Para pasmo de Lore, los cámaras, el realizador y Carballa, que seguía el programa desde la sala de control, detuve la ruleta en la casilla del Bote Mágico y enseguida apareció en pantalla el rótulo con la pregunta de rigor y sus cuatro posibles respuestas. "Por 85.000 pesetas y el primer Bote Mágico de la temporada, dígame, querida amiga: ¿cuales son las medidas exactas del Guernica de Picasso?". De las cuatro opciones, mamá se quedó con la A, que no era la correcta, así que tuve que improvisar alguna ayuda que no pareciese tal, algo del tipo "piénselo bien, Margarita. Se está jugando muchísimo dinero". Aquello la hizo reaccionar y cambió su respuesta a la B, que tampoco era la correcta. "¡Qué decisión tan importante para tomarla sola, querida amiga. ¿No hay nadie en casa que le pueda echar una mano?", improvisé yo un poco nervioso, tanto que Lore, mi azafata y enemiga mortal, me pegó una patada en la canilla lejos del escrutinio de la cámara. "No sé... También podría ser la C", dijo entonces mi madre. Y ahí fue cuando, ni corto ni perezoso, decidí jugarme el todo por el todo y ordenar al encargado de los grafismos que marcase la C. "La C, ha dicho la C... Marcamos la C". Ni que decir tiene, claro, que esa era la respuesta correcta.

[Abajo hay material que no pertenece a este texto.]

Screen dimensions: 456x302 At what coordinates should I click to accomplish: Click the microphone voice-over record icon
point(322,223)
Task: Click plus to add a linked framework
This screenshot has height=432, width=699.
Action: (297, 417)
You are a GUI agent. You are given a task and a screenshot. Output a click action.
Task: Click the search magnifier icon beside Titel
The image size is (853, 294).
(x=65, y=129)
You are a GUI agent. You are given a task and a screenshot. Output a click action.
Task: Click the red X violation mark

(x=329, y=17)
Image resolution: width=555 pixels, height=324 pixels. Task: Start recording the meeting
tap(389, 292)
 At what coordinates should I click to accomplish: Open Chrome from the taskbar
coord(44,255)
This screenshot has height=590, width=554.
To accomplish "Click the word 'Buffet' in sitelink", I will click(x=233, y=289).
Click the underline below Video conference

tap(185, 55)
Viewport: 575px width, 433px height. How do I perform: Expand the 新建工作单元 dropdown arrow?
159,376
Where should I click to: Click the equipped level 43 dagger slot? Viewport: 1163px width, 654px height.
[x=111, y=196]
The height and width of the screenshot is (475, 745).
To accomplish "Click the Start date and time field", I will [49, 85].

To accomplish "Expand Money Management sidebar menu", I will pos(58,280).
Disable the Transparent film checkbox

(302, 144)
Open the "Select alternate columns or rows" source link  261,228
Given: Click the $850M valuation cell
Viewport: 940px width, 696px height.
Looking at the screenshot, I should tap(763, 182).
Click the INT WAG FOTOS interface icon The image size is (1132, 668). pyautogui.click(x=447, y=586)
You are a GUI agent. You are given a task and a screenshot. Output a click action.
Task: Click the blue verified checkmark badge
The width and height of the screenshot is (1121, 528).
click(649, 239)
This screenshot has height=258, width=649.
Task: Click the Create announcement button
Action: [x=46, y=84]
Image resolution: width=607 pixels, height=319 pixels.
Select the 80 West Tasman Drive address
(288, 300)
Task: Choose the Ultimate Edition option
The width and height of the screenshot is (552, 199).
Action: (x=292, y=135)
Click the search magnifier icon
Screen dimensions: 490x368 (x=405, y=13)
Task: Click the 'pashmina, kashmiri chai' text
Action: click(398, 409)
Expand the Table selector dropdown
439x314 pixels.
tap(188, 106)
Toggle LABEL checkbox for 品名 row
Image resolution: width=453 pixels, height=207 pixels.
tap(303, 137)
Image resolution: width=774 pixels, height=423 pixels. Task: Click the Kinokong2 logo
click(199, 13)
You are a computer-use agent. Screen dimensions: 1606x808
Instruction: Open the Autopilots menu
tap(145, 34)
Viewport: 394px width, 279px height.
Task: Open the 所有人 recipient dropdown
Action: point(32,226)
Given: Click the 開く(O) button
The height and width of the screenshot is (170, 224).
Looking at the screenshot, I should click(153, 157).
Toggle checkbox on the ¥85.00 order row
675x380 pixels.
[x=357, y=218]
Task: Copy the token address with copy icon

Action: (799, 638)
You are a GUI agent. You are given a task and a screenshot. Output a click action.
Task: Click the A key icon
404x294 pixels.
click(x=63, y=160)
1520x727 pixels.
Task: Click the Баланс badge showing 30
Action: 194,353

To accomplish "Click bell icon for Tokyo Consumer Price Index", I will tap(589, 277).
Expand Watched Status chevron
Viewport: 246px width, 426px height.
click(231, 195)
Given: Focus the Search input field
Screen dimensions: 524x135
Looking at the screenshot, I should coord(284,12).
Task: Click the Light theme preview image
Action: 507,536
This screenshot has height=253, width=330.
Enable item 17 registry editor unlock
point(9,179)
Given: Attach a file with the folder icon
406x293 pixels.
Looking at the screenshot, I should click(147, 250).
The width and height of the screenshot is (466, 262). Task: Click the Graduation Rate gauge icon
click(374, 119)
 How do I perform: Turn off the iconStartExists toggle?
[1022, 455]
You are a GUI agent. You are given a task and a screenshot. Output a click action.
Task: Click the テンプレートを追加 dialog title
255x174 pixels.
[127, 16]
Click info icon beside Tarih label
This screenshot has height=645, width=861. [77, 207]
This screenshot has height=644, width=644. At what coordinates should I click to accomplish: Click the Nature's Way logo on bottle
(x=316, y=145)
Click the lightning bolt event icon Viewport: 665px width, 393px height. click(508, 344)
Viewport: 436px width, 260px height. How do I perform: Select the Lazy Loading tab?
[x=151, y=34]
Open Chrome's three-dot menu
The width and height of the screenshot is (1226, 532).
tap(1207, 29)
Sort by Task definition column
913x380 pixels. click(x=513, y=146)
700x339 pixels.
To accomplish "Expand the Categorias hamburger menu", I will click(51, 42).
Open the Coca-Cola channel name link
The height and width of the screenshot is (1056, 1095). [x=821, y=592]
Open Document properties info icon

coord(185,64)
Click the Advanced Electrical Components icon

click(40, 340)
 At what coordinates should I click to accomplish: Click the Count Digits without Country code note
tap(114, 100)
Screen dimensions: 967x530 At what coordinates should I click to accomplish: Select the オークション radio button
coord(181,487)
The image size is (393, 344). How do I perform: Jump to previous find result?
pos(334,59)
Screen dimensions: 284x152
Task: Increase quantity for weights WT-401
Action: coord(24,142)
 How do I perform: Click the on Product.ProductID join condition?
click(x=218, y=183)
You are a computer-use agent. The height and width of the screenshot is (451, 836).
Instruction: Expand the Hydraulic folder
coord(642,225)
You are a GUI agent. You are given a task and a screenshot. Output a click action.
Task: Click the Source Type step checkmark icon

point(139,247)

La cara del Jefe mientras firmaba aquel cheque es la mayor victoria de mi triste carrera laboral. No volvimos a vernos, en parte porque nunca jamás volví a aparecer por la oficina ni los estudios de televisión, y en parte porque ninguno de los dos se empeñó en lo contrario. La Ruleta Mágica, aquel engendro parido por mi cabeza de adolescente hipermotivado, cayó felizmente en el olvido y solo de vez en cuando, por las fiestas o en mi cumpleaños, recibo algún mensaje capaz de conectarme, aunque solo sea vagamente, con aquellos meses de locura y desenfreno televisivo. Lo firma Luciano, el brujo, todavía preocupado por la salud de mis intestinos: "¡Te morirás y aún me echarás en cara que no te avisé!". Me temo que está dispuesto, él sí, a perseguirme más allá de la muerte.